The utility of biomarkers in diagnosis of aspirin exacerbated respiratory disease

Tytuł:
The utility of biomarkers in diagnosis of aspirin exacerbated respiratory disease
Autorzy:
Bochenek, Grażyna
Sanak, Marek
Stachura, Tomasz
Baicker-McKee, Sara
Hazen, Stanley L.
Comhair, Suzy A.A.
Wang, Zeneng
Hammel, Jeffrey P.
Niżankowska-Mogilnicka, Ewa
Erzurum, Serpil C.
Data publikacji:
2018
Słowa kluczowe:
asthma
AERD
leukotriene
bromotyrosine
Język:
angielski
ISBN, ISSN:
14659921
Prawa:
Udzielam licencji. Uznanie autorstwa 4.0 Międzynarodowa
http://creativecommons.org/licenses/by/4.0/legalcode.pl
Dostawca treści:
Repozytorium Uniwersytetu Jagiellońskiego
Artykuł
Background: Aspirin-exacerbated respiratory disease (AERD) is a distinct eosinophilic phenotype of severe asthma with accompanying chronic rhinosinusitis, nasal polyposis, and hypersensitivity to aspirin. Urinary 3-bromotyrosine (uBrTyr) is a noninvasive marker of eosinophil-catalyzed protein oxidation. The lack of in vitro diagnostic test makes the diagnosis of AERD difficult. We aimed to determine uBrTyr levels in patients with AERD (n = 240) and aspirintolerant asthma (ATA) (n = 226) and to assess whether its addition to urinary leukotriene E4 (uLTE4) levels and blood eosinophilia can improve the prediction of AERD diagnosis.
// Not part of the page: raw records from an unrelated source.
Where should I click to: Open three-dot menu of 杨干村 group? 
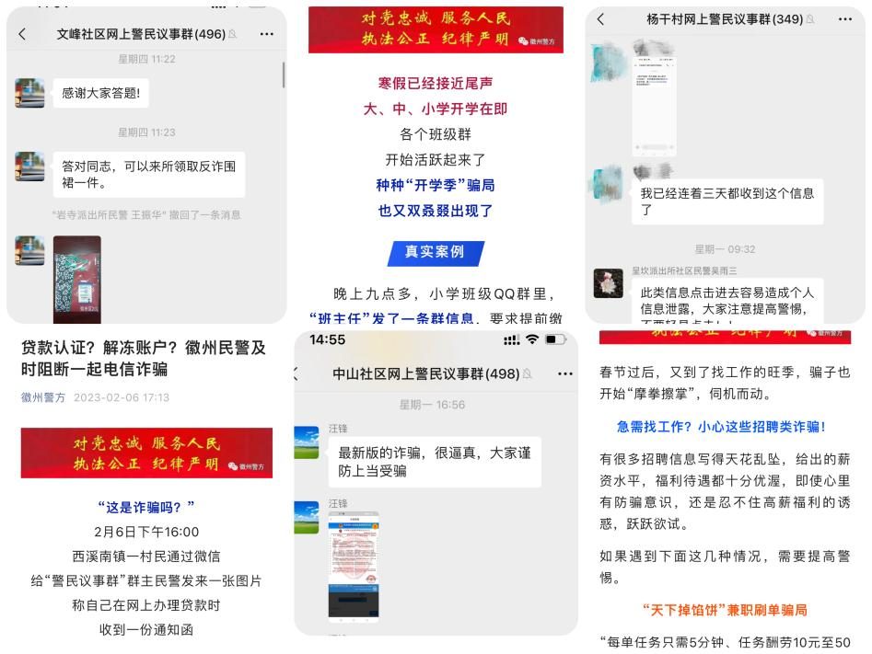[844, 19]

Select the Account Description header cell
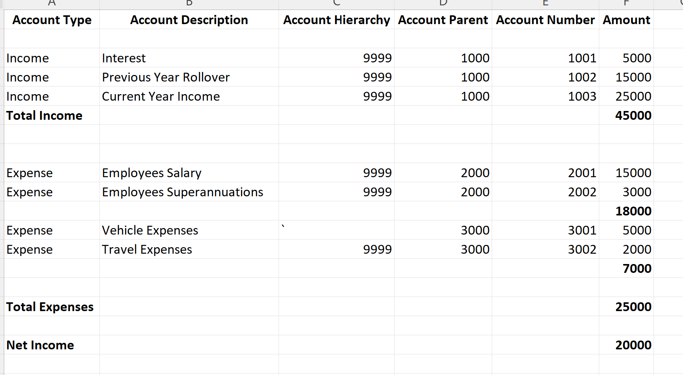[189, 20]
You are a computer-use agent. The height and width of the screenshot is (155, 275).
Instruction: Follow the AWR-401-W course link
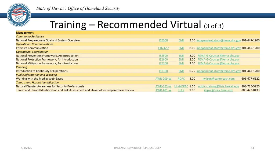coord(163,90)
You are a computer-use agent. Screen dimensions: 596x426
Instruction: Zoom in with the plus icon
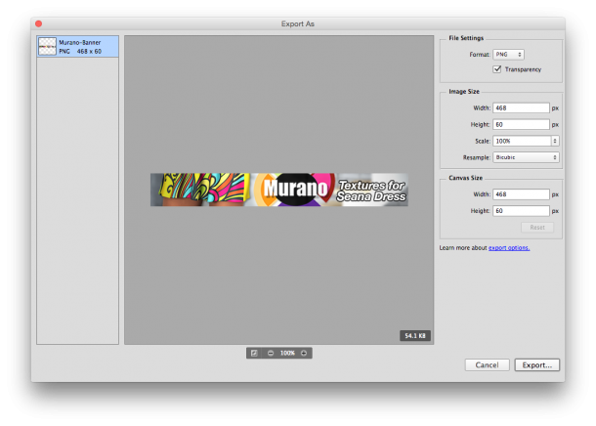point(304,353)
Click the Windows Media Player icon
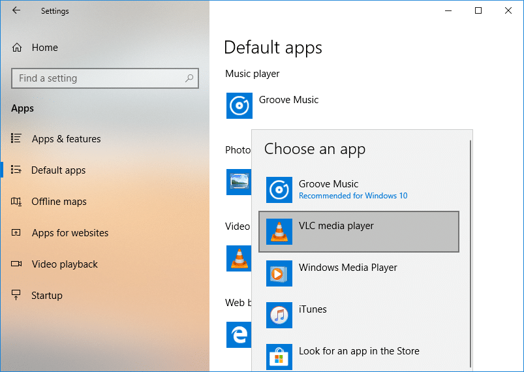The width and height of the screenshot is (524, 372). [279, 273]
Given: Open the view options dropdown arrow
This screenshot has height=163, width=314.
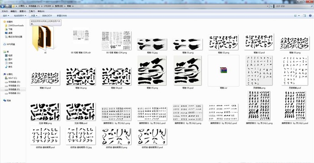Looking at the screenshot, I should click(x=299, y=16).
Methods: Clinical data, spirometry and blood eosinophilis were evaluated. UBrTyr and uLTE4 levels were measured in urine by HPLC and ELISA, respectively. Results: Both groups of asthmatics (AERD, n = 240; ATA, n = 226) had significantly higher uBrTyr, uLTE4 levels, and blood eosinophils than healthy controls (HC) (n = 71) (p < 0.05). ULTE4 levels and blood eosinophils were significantly higher in AERD as compared to ATA (p = 0.004, p < 0.0001, respectively). whereas uBrTyr levels were not significantly different between both asthma phenotypes (p = 0.34). Asthmatics with high levels of uBrTyr (> 0.101 ng/mg Cr), uLTE4 levels (> 800 pg/mg Cr) and blood eosinophils (> 300 cells/ul) were 7 times more likely to have AERD.. However, uBrTyr did not increase the benefit for predicting AERD when uLTE4 and blood eosinophils were already taken into account (p = 0.57). Conclusion: UBrTyr levels are elevated both in AERD and ATA as compared to HC, but they could not differentiate between these asthma phenotypes suggesting a similar eosinophilic activation. The addition of uBrTyr to elevated uLTE4 levels and blood eosinophils did not statistically enhance the prediction of AERD diagnosis.